Work to complete – Leave out the pictures and retype exactly the lines from the one with "Retourneren (1051, 1356)" through the end of the records.

Exercise data –
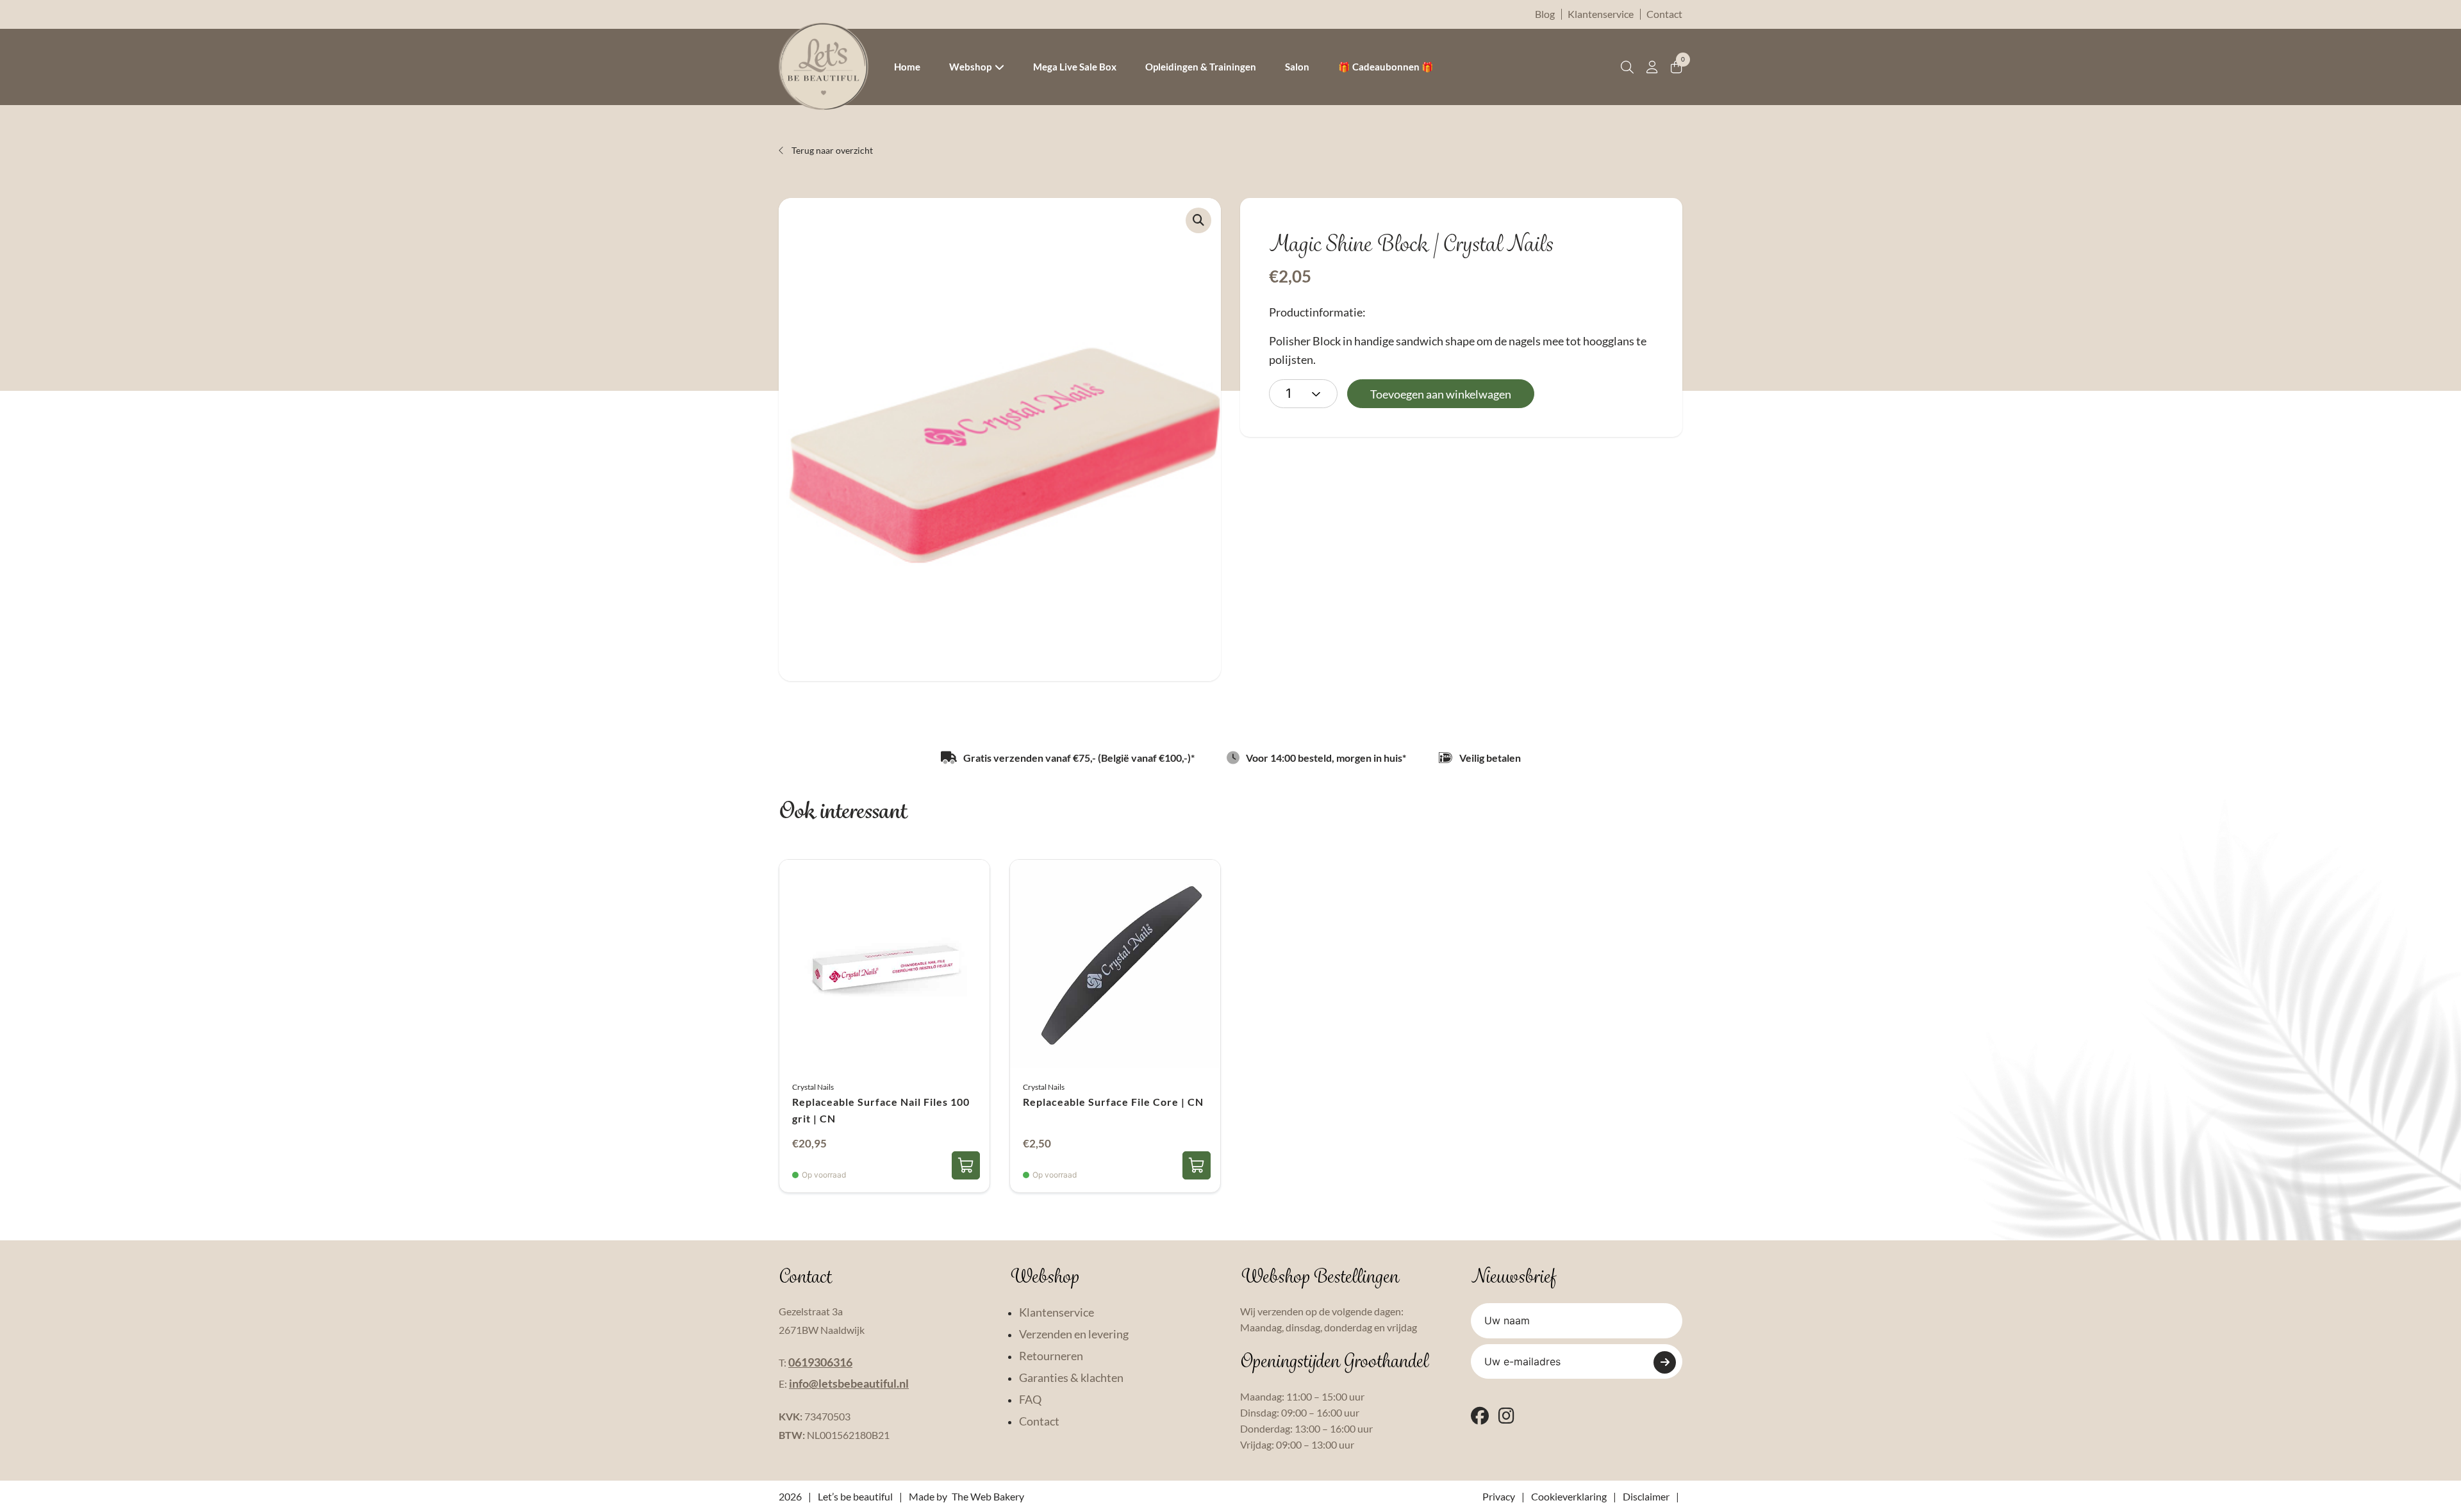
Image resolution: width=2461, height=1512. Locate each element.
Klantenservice (1601, 14)
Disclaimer (1646, 1496)
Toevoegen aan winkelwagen (1440, 394)
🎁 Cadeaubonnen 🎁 (1386, 66)
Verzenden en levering (1074, 1334)
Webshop (970, 66)
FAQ (1030, 1399)
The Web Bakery (988, 1496)
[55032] (966, 1165)
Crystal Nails (813, 1087)
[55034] (1196, 1165)
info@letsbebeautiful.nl (849, 1383)
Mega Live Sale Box (1074, 66)
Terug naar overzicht (831, 150)
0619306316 (820, 1362)
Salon (1297, 66)
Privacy (1498, 1496)
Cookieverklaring (1569, 1496)
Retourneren (1051, 1356)
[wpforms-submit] (1664, 1362)
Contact (1664, 14)
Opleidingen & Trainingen (1200, 66)
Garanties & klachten (1071, 1377)
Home (907, 66)
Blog (1545, 14)
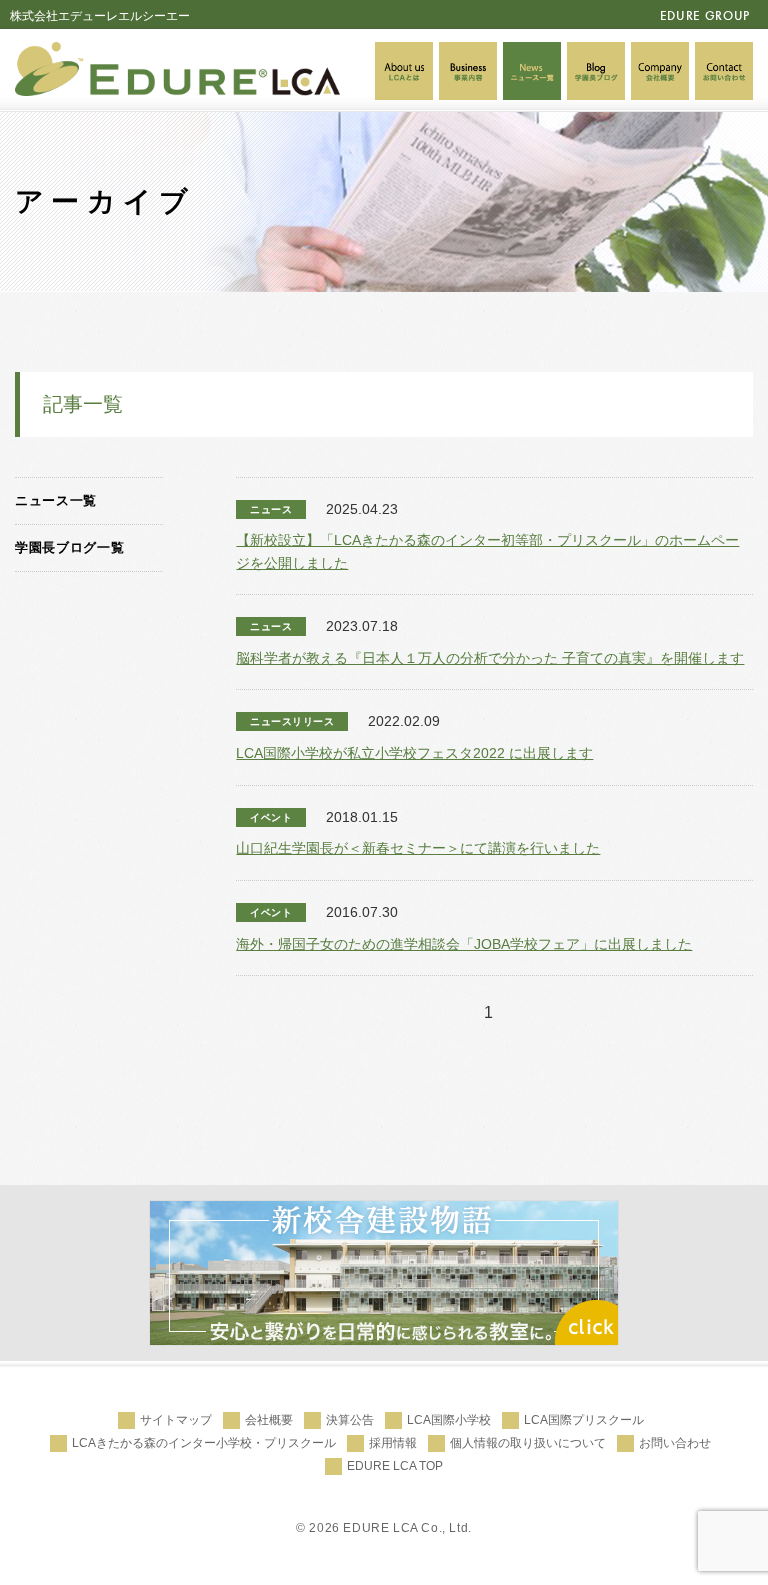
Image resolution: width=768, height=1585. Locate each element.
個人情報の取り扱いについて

Task answer –
Retourneren (1051, 1356)
[wpforms-submit] (1664, 1362)
Contact (1664, 14)
Opleidingen & Trainingen (1200, 66)
Garanties & klachten (1071, 1377)
Home (907, 66)
Blog (1545, 14)
Image resolution: width=768, height=1585. Locate each element.
個人情報の取り扱いについて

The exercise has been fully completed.